Constant Immersion and Emergence
I hate the word reform. Well, let me put in another way, I hate how language, like the words reform, rigorous, and higher standards, has been hijacked by a standard imagery of the never-ending critique of traditional education, without actual changes to the core, instead, choosing to emphasize changes on the periphery.
The contentions of language such as reform, system, rigor and higher standards, nowadays encapsulate the idea of failure, rather than success. No longer do we equate reform with new formation, but rather, with previous process that had failed, or changed small elements to an industrialized system.
Higher standards is no longer considered a personal or communal reach for authentic growth, but now is considered a dangerous suggestion of standard approach, standardized tests and arbitrary hierarchical levels.
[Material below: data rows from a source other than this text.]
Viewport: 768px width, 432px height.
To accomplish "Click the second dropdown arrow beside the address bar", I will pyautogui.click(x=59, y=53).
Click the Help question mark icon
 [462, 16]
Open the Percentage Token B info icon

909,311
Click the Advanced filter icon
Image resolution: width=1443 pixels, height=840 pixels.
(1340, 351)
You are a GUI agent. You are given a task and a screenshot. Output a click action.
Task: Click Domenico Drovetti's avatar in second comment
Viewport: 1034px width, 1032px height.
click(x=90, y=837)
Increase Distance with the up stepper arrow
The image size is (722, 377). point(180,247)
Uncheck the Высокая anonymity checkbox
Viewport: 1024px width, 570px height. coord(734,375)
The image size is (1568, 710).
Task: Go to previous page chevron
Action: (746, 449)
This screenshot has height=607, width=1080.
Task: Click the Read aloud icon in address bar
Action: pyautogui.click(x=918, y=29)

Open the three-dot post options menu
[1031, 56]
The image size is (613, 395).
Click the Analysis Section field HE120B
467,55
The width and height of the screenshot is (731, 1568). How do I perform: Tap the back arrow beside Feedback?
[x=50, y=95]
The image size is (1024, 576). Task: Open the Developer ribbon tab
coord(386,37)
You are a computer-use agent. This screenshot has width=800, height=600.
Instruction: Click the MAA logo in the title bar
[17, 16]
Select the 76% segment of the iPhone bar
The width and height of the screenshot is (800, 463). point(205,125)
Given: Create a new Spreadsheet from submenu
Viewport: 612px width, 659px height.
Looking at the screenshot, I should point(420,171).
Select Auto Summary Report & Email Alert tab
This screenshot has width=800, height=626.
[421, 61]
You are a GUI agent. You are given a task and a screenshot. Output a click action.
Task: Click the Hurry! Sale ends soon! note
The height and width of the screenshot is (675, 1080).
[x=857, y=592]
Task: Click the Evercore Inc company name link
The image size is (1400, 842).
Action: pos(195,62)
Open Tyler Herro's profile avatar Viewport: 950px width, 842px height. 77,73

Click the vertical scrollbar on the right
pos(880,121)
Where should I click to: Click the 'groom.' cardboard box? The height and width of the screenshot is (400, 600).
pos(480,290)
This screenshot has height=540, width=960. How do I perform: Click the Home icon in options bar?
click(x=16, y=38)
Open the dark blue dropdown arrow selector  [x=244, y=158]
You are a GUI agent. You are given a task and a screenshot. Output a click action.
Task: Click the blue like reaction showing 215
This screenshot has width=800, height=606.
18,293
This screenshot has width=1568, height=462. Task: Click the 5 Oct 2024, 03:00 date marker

Since the suggestions of the previous words (and ones that appear exhausted, such as revolution, free, and radical), no longer seem to develop a certain emotion and/or explanation for a praxis; let us try to think of the phraseology of Constant Immersion and Emergence. This, at first, might sound like a deep-sea expedition, which may not necessarily be a bad imagery to undertake with this following idea and phraseology:
In learning, two main things seem to happen that cause that spark of something new, of something understood, as something different. The first is the depth of thought. In my experience, and, I am sure in many of your own experiences, true and authentic learning takes time, but most certainly, takes a deeper critical ear, constant questioning, critical mouth, analyzed thought process, and convincing within one’s self of a particular truth. There is a reason why we do not go from the introduction of a paper to the conclusion, and that reason, is because the body of the paper, is the depth of our understanding of the idea. This is an immersion, which must constantly be enacted, both in formal and non-formal learning, both in traditional and non-traditional lens, both in the mind and within the body.
The second thing that seems to happen in that spark of something new, something understood, as something different, is the awakening to these new deeper ideas, something that changes not only our mind, but our heart as well. This awakening affects us in several ways, but most distinctively is in the way it changes who we are as individuals and eventually as communities. This is the Emergence. The emergence from the dark, emergence from the ignorance, the unknown, the dependence; whatever and wherever that comes from inside us from this new understanding, transforms us, it changes what and who we care about and mostly, what and who we are.
These two elements must be living, always as a constant undertaking, which turns over continually, never allowing for a settling to set in. So let us consider this approach: One that is both depth and breath (not breadth). If we allow for this model to first be consumed within our own sphere, and then spread to others, we might surprise ourselves, both at the re-appreciation of knowledge and re-commitment to humanity.